A meta-analysis points to bone mineral density being significantly decreased in individuals with schizophrenia compared to healthy controls. Bone mineral density in schizophrenia could be decreased in individuals with schizophrenia due to deficiencies in taurine stemming from dysregulation of the transsulfuration pathway. Taurine is synthesized from L-cysteine which is synthesized via the transsulfuration pathway.
Taurine is required for intracellular calcium homeostasis. Various bile acids are synthesized from taurine. Bile acids are required for absorption of fat soluble vitamins. Vitamin D and vitamin K are fat soluble vitamins involved in bone formation. With deficiencies of taurine calcium homeostasis can be upset and there can also be deficiencies of vitamin D and vitamin K which could lead to low bone mineral density in schizophrenia.

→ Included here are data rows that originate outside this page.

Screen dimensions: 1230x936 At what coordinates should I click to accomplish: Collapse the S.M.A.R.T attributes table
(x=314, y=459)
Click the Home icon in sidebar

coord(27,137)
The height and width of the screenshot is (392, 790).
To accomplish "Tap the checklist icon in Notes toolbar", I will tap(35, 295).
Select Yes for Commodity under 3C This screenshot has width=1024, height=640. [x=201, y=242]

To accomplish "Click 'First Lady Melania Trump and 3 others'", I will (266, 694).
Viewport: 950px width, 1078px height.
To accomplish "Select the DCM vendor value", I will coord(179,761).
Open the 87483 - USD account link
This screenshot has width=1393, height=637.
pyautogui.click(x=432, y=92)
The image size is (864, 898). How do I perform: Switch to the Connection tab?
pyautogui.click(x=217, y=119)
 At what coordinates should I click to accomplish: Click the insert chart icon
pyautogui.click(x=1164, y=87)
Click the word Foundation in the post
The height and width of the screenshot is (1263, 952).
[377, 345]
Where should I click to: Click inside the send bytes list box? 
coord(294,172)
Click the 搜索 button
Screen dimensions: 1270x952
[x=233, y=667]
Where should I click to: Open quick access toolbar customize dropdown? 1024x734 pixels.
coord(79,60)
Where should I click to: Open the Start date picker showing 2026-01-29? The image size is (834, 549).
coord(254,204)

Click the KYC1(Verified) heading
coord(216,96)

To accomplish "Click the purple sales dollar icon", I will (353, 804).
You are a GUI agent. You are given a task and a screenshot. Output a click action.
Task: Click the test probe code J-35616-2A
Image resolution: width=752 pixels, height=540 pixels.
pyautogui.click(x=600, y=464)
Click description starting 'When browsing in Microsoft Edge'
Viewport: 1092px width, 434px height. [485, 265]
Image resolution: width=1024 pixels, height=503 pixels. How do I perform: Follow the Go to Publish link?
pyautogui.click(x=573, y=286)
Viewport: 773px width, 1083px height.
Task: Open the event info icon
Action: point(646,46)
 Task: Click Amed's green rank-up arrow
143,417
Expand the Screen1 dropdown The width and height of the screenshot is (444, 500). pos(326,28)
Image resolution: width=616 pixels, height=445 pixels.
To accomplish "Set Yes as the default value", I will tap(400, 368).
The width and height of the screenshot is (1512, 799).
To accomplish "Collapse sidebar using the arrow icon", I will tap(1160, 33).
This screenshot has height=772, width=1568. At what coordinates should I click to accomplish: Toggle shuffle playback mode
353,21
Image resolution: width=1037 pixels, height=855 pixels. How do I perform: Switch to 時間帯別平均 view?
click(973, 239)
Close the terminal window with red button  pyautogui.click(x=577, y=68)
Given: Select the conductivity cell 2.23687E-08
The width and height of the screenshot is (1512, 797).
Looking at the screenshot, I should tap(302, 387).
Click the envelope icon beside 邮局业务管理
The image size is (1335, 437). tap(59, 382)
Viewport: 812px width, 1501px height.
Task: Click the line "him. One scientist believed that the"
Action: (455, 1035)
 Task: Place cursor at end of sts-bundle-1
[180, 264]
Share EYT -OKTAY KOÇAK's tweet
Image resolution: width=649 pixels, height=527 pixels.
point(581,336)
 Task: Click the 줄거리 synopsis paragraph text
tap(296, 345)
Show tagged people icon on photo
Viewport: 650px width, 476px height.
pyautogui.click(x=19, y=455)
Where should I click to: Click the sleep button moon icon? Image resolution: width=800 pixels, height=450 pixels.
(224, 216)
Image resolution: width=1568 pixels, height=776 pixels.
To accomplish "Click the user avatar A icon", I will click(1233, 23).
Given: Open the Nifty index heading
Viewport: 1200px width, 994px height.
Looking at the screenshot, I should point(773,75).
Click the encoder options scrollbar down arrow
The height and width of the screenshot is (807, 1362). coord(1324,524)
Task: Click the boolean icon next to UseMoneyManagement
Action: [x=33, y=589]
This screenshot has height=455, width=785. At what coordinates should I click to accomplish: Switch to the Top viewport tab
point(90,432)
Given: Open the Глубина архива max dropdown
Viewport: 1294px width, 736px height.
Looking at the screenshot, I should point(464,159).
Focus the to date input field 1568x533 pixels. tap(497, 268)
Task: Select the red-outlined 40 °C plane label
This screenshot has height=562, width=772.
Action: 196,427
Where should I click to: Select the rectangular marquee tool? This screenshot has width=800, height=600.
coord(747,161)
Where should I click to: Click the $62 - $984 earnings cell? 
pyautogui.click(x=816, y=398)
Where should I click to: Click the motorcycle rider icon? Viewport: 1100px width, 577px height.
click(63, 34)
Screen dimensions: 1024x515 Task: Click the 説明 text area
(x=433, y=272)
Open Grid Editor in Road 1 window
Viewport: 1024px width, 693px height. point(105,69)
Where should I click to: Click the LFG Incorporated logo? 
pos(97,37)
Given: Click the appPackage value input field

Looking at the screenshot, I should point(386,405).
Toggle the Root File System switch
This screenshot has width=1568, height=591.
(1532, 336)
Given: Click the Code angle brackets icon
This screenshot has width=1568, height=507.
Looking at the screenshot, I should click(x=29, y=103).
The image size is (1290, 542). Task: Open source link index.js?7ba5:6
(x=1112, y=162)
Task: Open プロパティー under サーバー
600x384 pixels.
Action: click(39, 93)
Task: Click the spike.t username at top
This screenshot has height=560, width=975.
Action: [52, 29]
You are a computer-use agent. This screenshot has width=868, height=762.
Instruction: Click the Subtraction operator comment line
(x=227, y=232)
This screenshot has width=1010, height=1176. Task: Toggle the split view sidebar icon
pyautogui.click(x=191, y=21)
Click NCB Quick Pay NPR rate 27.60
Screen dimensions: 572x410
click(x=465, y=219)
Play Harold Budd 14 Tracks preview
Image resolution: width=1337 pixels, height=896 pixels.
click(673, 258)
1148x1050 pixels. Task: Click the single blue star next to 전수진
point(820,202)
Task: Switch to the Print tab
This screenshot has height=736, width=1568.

Low bone mineral density in schizophrenia point to there being a kind of osteomalicia in schizophrenia. With taurine deficiencies intracellular calcium homeostasis can be upset, though extracellular calcium levels could be normal, leading to a hidden osteomalicia.
Dysregulation of the transsulfuration pathway can result in epigenetic changes whereby there could be localized osteomalacias. Given osteomalacia due to taurine deficiencies develops in the neck and back of the head negative symptoms of schizophrenia could develop due to compressions of cerebellums whereas given osteomalacia due to taurine deficiencies develops in lower backs then there could be ‘only’ lower back pains.
There are range of symptom in schizophrenia besides negative symptoms of schizophrenia. To treat the range of symptoms seen is schizophrenia due to dysregulations of the transsulfuration pathway supplements, beyond supplements that treat hidden oesteomalicias, are required.